ABSTRACT

When the compilers of the Primary Chronicle tried to explain where in the world their land lay, they conceived of it largely in terms of rivers and riverways. Tribes and peoples are named in connection with them, and great thoroughfares are described, together with journeys of famous men. Surprisingly, perhaps, for a work which sets out to record the deeds of a series of princes and of their subjects, the chronicle’s opening pages treat the land as essentially one of transit, somewhere between other, more famous, places. There is a clear bias in the direction of the river Dnieper, and in favour of those living around one section of it. We are told that St Andrew, wanting to travel from a town on the Crimea to Rome, travelled up the Dnieper until he halted one night on the bank below some hills. Getting up next morning, he exclaimed to his disciples, ‘Do you see those hills, how God’s Grace shines forth upon them? God will cause a great town to stand there, and many churches to be built’. 1 Andrew blessed the hills and planted a cross on what was to become the site of the town of Kiev.

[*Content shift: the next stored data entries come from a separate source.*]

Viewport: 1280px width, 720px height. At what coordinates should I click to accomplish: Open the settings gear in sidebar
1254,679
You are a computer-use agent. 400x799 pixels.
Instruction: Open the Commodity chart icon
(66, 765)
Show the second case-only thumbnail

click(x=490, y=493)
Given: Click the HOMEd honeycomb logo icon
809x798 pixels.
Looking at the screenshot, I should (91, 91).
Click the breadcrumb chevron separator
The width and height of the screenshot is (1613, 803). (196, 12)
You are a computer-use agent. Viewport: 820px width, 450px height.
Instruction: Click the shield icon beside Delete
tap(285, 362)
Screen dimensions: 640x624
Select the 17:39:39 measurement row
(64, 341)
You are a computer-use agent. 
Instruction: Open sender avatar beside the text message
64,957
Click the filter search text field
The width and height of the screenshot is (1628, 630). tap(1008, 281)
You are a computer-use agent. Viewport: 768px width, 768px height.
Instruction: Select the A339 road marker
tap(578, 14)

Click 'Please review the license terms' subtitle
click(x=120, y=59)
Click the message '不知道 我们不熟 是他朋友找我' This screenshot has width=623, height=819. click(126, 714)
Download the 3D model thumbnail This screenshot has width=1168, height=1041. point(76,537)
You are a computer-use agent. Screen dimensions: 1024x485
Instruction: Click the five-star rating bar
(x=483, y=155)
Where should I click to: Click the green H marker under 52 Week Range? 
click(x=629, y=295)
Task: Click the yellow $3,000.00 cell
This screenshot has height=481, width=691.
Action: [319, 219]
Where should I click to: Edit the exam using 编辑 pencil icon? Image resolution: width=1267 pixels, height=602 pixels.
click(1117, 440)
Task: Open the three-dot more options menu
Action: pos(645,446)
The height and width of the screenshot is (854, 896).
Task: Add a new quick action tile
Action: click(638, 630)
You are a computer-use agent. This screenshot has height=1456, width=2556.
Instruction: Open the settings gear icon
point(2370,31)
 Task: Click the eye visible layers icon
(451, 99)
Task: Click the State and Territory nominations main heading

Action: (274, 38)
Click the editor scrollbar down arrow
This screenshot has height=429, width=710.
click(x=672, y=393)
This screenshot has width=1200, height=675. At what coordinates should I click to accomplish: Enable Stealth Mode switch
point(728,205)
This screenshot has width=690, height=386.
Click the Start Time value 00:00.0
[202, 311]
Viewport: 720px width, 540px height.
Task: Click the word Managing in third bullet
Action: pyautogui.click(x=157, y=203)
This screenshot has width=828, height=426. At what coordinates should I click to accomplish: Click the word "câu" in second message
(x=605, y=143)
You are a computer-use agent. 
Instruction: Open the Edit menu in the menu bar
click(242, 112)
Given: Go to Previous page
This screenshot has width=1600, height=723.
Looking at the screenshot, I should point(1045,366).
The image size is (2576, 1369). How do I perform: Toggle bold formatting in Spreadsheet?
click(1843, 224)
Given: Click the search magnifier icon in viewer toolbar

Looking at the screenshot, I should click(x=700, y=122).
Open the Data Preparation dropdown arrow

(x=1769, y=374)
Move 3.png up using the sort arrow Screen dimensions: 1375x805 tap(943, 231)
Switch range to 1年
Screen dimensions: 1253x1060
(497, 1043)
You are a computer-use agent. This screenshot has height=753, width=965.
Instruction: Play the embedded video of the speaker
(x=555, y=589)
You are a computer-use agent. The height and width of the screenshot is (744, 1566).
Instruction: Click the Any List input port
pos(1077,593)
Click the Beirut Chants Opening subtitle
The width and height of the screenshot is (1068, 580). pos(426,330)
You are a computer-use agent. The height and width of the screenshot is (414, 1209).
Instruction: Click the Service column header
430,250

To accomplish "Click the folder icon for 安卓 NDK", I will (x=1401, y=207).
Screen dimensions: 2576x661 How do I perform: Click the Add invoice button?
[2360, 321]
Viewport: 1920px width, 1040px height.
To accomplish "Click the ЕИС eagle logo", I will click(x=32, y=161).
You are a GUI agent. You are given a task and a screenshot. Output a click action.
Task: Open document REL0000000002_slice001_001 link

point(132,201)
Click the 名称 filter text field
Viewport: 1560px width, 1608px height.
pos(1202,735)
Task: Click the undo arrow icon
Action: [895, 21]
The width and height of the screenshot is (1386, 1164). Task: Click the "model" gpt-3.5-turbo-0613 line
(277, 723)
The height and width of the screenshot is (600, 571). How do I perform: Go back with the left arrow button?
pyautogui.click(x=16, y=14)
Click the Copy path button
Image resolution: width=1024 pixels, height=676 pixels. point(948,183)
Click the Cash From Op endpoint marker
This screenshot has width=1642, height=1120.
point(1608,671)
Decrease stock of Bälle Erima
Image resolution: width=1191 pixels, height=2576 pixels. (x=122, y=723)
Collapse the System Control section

He made his way further up the Dnieper and came eventually to the land of the Slovenes and the site of the future town of Novgorod. He observed their daily practice of beating themselves with young branches within an inch of their lives after baths of scalding hot water; having finished their self-flagellation, they plunged into cold water. Andrew continued on his journey and arrived in Rome. He recounted all that he had learnt and seen, and that the Slovenes ‘do this as their way of bathing, not battering’. Andrew’s listeners are said to have ‘marvelled’.